→ **EXERCISE INSTRUCTIONS**
Rewrite the items below, changing every "icon" to "symbol" and keeping everything else the same. Leave the pictures out.

→ **GIVEN DATA**
»»
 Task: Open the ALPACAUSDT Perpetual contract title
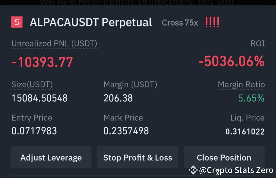click(91, 22)
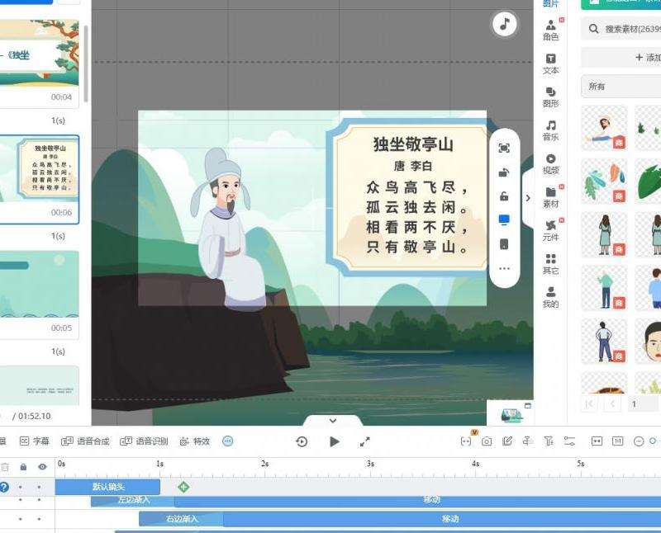Open the 图形 (Shapes) panel
Viewport: 661px width, 533px height.
(x=550, y=97)
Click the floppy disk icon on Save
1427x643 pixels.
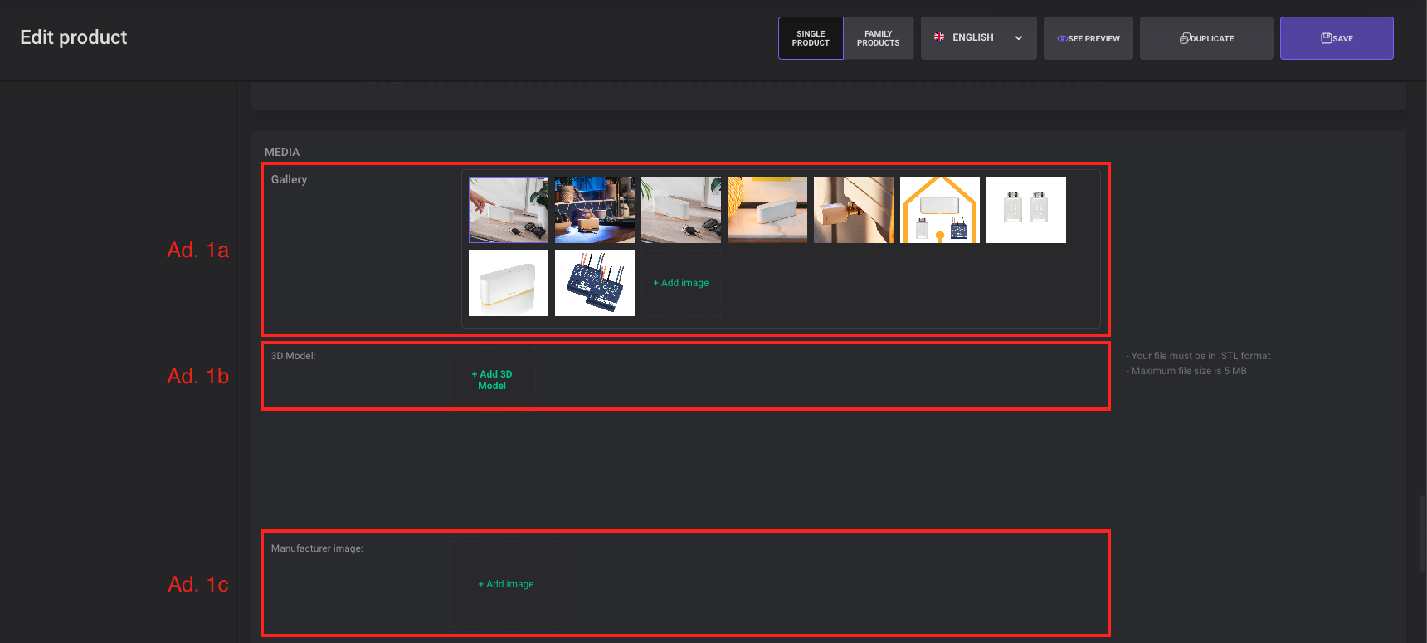[1326, 38]
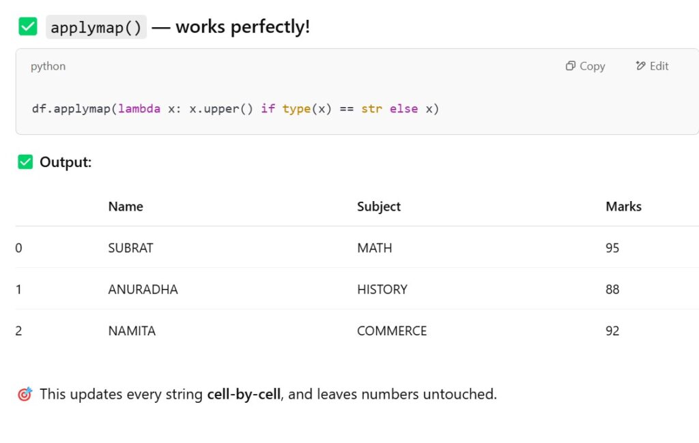The width and height of the screenshot is (699, 443).
Task: Click green checkmark beside applymap() heading
Action: point(28,27)
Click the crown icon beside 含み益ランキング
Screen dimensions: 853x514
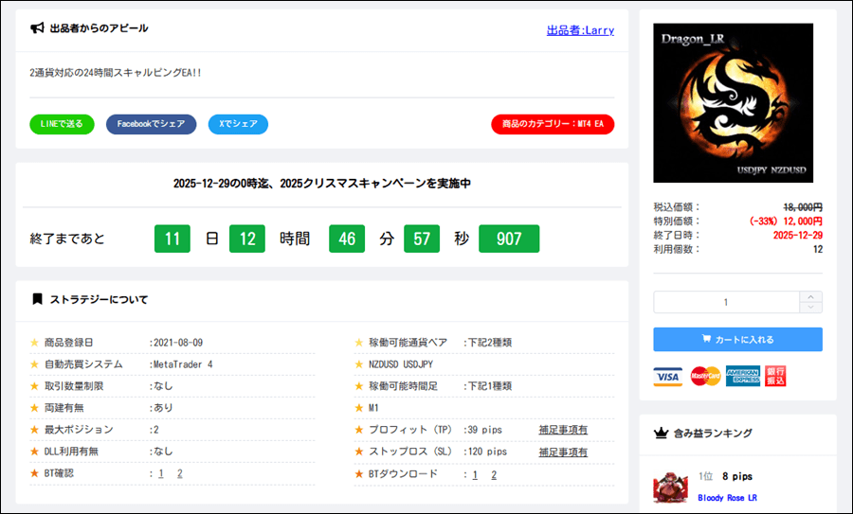click(662, 434)
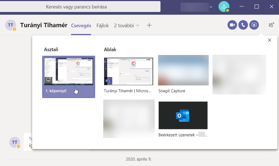The image size is (279, 166).
Task: Start an audio call button
Action: click(x=243, y=25)
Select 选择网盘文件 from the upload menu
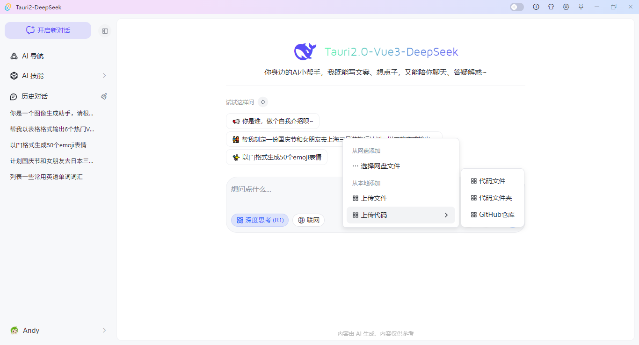 pyautogui.click(x=380, y=166)
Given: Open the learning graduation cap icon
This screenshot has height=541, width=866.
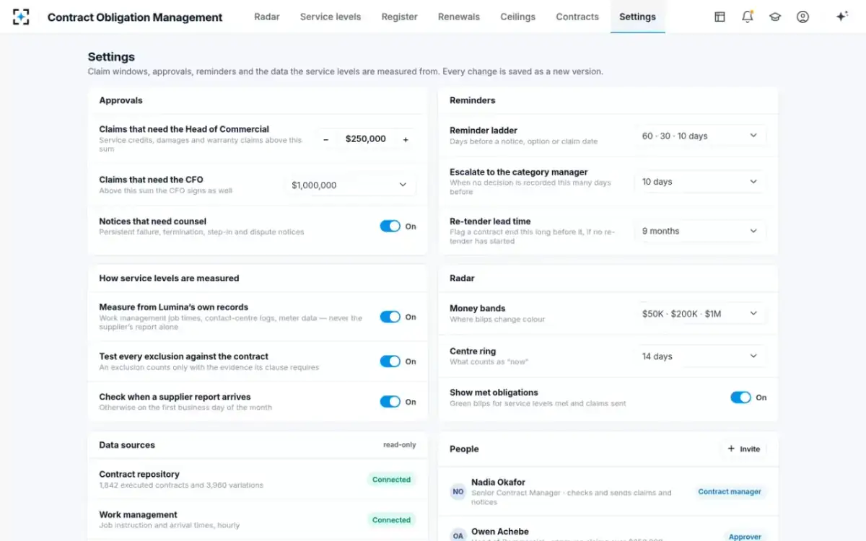Looking at the screenshot, I should [x=775, y=17].
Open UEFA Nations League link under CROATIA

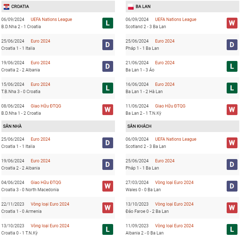[x=51, y=19]
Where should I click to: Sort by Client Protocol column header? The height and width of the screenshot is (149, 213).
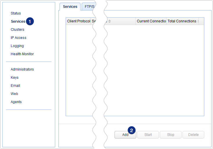78,21
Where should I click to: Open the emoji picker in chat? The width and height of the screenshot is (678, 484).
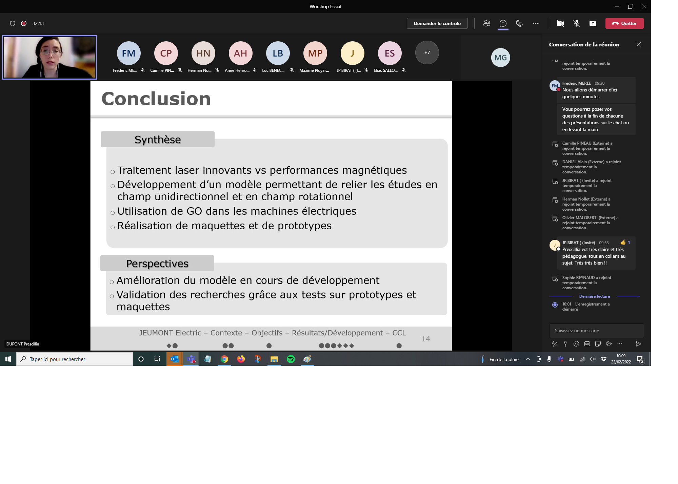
««
→ **FULL RESPONSE**
 Task: Open the ALPACAUSDT Perpetual contract title
click(91, 22)
Open the 图形 (Shapes) panel
Viewport: 661px width, 533px height.
(x=550, y=97)
Click the floppy disk symbol on Save
1427x643 pixels.
[1326, 38]
The width and height of the screenshot is (699, 443).
Task: Click green checkmark beside applymap() heading
Action: point(28,27)
Click the crown symbol beside 含み益ランキング
Screen dimensions: 853x514
click(662, 434)
The image size is (279, 166).
Task: Start an audio call button
Action: click(x=243, y=25)
Select 选择网盘文件 from the upload menu
 pyautogui.click(x=380, y=166)
Given: Open the learning graduation cap symbol
This screenshot has height=541, width=866.
Looking at the screenshot, I should [x=775, y=17].
Open UEFA Nations League link under CROATIA

[x=51, y=19]
Where should I click to: Sort by Client Protocol column header? The height and width of the screenshot is (149, 213).
78,21
Where should I click to: Open the emoji picker in chat? The width and height of the screenshot is (678, 484).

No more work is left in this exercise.